Field Trip

Atapuerca complex and surroundings

Sierra de Atapuerca is a low rise ( 1085 m.a.m.s.l.) just 15 km east of Burgos. It sits on the north-eastern edge of the Cenozoic basin of the Duero River, and is part of the Mesozoic boundary of the Iberian Range. It is separated from the southern edge of the Cantabrian Range by a tectonic corridor, known as the Bureba Corridor, which links the Tertiary depressions of the Duero and Ebro River valleys. The Sierra forms a positive relief connected to a SE-NW anticline. It is composed of Mesozoic rocks, mainly Upper Cretaceous limestone and dolomite.

The landscape in this region evolved under the influence of Neogene erosion-sedimentation and ascent cycles and the incision of the current river valleys during the Quaternary. The Arlanzón River has 14 terrace levels, now 92-97 m above the modern river bed. This has shaped a hierarchy of open air formations and a major set of multilevel caves.

The Sierra de Atapuerca caves form a sub-horizontal sequence with three levels of ducts set 90, 70 and 60 m above the today’s Arlanzón River bed. This karst system contains 4.7 km of explored passages, including the Cueva Mayor-Cueva del Silo Complex, Cueva Peluda and Cueva del Compresor, and the sediment-filled entrances of the cavities in the Railway Cutting: Sima del Elefante, Gran Dolina and the Galería Complex.
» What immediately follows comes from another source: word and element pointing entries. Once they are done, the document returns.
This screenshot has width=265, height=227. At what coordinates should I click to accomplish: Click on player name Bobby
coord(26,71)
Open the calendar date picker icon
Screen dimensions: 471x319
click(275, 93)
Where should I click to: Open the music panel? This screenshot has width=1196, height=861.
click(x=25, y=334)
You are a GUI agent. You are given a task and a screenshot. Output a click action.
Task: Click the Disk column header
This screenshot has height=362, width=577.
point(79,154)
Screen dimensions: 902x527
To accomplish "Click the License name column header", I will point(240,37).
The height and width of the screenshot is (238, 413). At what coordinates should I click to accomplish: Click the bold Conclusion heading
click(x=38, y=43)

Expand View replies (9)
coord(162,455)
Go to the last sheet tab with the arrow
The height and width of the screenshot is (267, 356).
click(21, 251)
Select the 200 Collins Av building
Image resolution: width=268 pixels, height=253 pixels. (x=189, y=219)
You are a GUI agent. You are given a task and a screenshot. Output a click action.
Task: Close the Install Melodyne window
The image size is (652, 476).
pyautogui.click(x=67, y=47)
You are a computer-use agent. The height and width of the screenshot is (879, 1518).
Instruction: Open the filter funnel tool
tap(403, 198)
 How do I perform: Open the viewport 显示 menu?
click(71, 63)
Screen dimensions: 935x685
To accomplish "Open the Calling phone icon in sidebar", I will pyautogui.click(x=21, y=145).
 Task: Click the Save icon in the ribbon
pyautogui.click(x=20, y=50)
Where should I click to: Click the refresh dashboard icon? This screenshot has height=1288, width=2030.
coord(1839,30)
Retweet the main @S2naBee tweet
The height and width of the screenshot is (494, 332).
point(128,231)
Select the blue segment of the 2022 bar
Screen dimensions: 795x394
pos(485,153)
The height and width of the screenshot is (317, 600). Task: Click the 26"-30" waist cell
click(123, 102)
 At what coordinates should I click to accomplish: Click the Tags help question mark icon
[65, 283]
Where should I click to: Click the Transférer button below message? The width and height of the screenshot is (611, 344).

These features have shaped a transitional landscape between mountain and plateau domains, with a variety of biotopes thanks to the magnificent biogeographical location under Mediterranean, Atlantic and continental influences. The rich ecosystem, evidence of which has been preserved in the numerous cave infills, has been exploited intensively by different groups over time.

The CAREX of Atapuerca is a space of the Junta de Castilla y León dedicated to the dissemination of experimentation in Archaeology. Thanks to this discipline we can get to know precisely how tools, huts, textiles, ceramics or works of art were made and used in the past.

This centre has two complementary spaces: the exterior area and the interior area. The exterior area is articulated in a chronological tour, where the visitor knows the evolution of the technological innovations along the History of Humanity. The inner area contains the first permanent exhibition on Experimental Archaeology held in Spain. This exhibition follows a thematic axis from the main disciplines of study in which Experimental Archaeology is divided: (1) lithic carving, (2) tool production over time, (3) tool use, (4) fire production, (5) evolution of the habitat throughout Prehistory, (6) ceramics, (7) weaving and basketworking and (8) art and musical instruments. Throughout this tour the visitor can see and also touch many of the replicas of archaeological materials made with the same techniques used in each period and even use some of these instruments. In this way the visitor also becomes an experimenter in the techniques of the past and at the same time learns part of our research process in these matters.

This centre has also been institutionally integrated within the international association of Experimental Archaeology EXARC (Archaeological Open Air Museums, Experimental Archaeology, Ancient technology and Interpretation).

“Paleolítico Vivo” is a reserve linked to a project that aims to reintroduce European bison and Przewalski horses (endangered prehistoric horses) in the area around Atapuerca (Burgos). It allows the visitor to see and learn about some of the animals that lived in Europe 10,000 years ago in an environment of extraordinary natural wealth. It also makes it possible to approach Prehistory, not only through its fossils or replicas, but also directly through the protagonists of those ecosystems that roamed throughout the Upper Palaeolithic.

In a 4×4 safari, 10,000 years later, you can observe the species that shared territory with our ancestors.

“Mina Esperanza” is located in Olmos de Atapuerca, 18 km from Paleolítico Vivo.

Its history begins around 1908 but it is not well into the XX century that the mining activity is noticeable. The first citation of its exploitation dates to 1940.
Mining was carried out along two transverse faults located between the elevations of 920 m. and 860 m. The thickness of both mineral-rich beds was 15 m. and 8 m. respectively. The target mineral was brown hematite with an iron content of 55%.

The mine remained active until 1973 when profits plummeted due to the high cost of transportation it. In 2007, the Olmos de Atapuerca Neighbourhood Council began the rehabilitation of a portion of the mining complex. Since 2013 the Esperanza Mine has been open to the public.